**Problem to solve**
Reproduce word for word the lines of the material that start with the line containing "Screenshot is 768x2009." and run through the end of the material, including both ends.

___ Given data

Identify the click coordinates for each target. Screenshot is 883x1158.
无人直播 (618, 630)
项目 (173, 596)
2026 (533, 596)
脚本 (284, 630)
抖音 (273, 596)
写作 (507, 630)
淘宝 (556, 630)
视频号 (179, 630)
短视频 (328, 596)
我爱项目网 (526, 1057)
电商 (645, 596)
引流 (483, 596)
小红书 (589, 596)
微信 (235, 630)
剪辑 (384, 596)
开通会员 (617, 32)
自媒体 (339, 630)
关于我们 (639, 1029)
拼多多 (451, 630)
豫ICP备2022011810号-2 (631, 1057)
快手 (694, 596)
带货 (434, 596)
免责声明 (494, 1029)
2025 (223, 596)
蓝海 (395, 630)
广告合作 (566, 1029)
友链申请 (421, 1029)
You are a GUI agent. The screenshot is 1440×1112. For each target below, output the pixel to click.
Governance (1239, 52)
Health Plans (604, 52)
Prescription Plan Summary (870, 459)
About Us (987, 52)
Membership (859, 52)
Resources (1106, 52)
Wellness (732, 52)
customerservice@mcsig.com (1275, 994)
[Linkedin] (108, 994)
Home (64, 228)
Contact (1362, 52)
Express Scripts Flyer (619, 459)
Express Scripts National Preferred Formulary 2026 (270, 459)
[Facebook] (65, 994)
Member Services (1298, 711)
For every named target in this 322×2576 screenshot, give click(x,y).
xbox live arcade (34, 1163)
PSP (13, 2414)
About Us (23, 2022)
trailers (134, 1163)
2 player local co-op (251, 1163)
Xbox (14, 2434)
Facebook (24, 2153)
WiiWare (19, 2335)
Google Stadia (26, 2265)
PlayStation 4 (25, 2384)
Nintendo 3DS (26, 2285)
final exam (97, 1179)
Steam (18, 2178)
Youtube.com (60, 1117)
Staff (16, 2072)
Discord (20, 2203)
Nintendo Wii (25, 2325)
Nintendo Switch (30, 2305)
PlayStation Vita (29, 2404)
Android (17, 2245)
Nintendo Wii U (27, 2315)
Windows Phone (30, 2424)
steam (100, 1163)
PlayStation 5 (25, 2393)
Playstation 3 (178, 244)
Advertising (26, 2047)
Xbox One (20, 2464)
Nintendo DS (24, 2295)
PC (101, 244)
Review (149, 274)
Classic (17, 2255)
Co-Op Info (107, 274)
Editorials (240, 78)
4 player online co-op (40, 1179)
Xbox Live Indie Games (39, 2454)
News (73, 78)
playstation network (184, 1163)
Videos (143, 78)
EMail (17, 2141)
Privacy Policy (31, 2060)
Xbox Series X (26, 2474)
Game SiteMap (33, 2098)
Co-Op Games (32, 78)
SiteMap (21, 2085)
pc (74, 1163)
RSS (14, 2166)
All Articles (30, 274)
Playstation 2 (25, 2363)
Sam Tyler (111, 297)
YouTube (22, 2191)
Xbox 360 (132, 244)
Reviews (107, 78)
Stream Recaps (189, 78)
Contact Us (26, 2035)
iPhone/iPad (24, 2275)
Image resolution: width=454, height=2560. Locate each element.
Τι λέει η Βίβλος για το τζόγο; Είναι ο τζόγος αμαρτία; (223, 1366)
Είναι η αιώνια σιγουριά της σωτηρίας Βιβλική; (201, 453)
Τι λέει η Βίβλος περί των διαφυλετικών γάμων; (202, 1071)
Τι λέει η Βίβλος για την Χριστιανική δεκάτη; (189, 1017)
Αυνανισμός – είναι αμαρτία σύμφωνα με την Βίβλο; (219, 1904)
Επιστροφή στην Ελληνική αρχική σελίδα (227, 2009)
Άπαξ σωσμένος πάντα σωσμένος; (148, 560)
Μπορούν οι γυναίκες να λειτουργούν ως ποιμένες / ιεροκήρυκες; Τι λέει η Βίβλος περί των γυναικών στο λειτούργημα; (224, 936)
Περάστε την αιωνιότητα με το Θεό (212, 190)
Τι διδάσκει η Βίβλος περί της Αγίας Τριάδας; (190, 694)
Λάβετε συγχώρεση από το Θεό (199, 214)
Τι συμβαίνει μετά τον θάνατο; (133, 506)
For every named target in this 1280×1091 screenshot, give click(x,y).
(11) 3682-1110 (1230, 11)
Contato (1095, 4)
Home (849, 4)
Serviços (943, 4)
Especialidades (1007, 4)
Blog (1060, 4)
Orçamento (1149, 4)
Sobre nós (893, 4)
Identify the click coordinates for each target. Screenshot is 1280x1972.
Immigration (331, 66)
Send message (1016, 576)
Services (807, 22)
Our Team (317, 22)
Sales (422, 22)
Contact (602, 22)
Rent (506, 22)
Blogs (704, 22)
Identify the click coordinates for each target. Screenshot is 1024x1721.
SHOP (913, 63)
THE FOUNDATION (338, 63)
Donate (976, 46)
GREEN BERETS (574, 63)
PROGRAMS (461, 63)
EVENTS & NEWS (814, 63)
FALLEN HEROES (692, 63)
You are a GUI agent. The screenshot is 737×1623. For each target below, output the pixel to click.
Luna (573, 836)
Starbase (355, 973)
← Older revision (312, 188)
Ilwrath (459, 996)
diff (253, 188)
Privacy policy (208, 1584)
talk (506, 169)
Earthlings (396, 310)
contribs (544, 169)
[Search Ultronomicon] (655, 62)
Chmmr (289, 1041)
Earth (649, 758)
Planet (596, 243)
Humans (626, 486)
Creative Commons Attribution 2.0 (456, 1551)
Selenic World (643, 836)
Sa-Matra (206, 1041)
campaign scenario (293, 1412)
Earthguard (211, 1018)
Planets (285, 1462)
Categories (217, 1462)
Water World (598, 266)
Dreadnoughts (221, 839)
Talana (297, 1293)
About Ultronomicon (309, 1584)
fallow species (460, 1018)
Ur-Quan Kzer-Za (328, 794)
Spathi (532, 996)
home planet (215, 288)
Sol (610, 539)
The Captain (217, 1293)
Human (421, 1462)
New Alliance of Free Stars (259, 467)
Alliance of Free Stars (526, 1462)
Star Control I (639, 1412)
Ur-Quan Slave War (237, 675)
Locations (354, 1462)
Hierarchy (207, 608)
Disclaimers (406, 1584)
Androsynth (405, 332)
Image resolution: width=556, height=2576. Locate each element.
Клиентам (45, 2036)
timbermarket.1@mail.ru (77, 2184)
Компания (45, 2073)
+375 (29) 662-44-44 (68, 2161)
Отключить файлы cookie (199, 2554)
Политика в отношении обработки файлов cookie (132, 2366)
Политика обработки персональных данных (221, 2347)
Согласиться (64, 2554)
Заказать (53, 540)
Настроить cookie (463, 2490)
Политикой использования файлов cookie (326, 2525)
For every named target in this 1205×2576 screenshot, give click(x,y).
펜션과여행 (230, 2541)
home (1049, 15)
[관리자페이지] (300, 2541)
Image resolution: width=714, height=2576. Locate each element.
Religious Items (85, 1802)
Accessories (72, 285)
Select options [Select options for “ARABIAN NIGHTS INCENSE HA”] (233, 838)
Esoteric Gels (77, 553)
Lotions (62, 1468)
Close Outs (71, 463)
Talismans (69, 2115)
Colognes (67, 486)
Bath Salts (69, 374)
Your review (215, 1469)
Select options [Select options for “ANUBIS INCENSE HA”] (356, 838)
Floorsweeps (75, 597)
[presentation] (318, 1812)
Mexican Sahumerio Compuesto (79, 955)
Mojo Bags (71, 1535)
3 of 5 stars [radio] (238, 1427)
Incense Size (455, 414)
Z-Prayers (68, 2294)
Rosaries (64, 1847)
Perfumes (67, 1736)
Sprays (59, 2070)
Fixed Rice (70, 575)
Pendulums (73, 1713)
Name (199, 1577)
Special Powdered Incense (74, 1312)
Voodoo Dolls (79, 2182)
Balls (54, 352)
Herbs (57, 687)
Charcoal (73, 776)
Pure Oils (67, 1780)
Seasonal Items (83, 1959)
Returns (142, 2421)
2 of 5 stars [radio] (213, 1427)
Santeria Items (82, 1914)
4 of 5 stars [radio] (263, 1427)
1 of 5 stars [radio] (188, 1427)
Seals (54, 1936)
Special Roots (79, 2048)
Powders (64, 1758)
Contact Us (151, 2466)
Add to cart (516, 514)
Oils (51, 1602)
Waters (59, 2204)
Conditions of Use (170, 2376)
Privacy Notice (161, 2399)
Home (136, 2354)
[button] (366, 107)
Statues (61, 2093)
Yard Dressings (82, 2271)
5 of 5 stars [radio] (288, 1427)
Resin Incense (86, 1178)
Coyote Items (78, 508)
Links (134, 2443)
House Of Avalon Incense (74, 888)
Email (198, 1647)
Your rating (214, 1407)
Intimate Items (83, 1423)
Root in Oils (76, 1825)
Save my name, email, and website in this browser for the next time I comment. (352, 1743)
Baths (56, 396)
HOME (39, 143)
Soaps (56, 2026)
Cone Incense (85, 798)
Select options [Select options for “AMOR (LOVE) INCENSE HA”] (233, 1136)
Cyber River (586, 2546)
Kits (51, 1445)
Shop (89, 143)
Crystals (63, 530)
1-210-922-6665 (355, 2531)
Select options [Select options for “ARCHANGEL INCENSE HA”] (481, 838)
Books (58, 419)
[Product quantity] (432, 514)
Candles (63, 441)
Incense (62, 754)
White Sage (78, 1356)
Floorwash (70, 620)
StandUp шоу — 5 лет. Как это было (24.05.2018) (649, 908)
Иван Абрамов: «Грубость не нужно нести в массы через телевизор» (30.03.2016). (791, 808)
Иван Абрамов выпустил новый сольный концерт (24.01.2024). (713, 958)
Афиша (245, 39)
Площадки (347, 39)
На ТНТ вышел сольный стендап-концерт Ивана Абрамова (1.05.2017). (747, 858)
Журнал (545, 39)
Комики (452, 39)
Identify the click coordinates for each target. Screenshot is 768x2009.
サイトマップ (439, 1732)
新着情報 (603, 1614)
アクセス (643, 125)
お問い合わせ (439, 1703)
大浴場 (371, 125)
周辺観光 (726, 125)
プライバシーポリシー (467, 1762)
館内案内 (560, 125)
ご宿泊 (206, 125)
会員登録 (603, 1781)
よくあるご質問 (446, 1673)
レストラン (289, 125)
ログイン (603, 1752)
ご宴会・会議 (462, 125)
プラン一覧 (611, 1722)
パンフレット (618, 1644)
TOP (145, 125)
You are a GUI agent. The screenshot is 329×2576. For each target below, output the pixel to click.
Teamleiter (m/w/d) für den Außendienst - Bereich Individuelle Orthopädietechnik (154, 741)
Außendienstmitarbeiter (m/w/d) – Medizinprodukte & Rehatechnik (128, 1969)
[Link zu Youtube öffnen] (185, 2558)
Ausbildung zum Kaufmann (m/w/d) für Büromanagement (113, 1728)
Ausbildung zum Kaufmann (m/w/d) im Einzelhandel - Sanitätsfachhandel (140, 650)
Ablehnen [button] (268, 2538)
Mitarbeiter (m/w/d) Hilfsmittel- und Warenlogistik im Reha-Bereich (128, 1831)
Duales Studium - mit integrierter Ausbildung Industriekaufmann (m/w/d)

______

**Output of the task**
Identify the click coordinates for each target. Screenshot is 768x2009.
サイトマップ (439, 1732)
新着情報 (603, 1614)
アクセス (643, 125)
お問い合わせ (439, 1703)
大浴場 (371, 125)
周辺観光 (726, 125)
プライバシーポリシー (467, 1762)
館内案内 (560, 125)
ご宿泊 (206, 125)
会員登録 (603, 1781)
よくあるご質問 (446, 1673)
レストラン (289, 125)
ログイン (603, 1752)
ご宴会・会議 (462, 125)
プラン一覧 (611, 1722)
パンフレット (618, 1644)
TOP (145, 125)
You are a GUI agent. The screenshot is 329×2576. For each target below, output the pixel to click.
Teamleiter (m/w/d) für den Außendienst - Bereich Individuelle Orthopädietechnik (154, 741)
Außendienstmitarbeiter (m/w/d) – Medizinprodukte & Rehatechnik (128, 1969)
[Link zu Youtube öffnen] (185, 2558)
Ausbildung zum Kaufmann (m/w/d) für Büromanagement (113, 1728)
Ausbildung zum Kaufmann (m/w/d) im Einzelhandel - Sanitätsfachhandel (140, 650)
Ablehnen [button] (268, 2538)
Mitarbeiter (m/w/d) Hilfsmittel- und Warenlogistik im Reha-Bereich (128, 1831)
Duales Studium - mit integrierter Ausbildung Industriekaufmann (m/w/d)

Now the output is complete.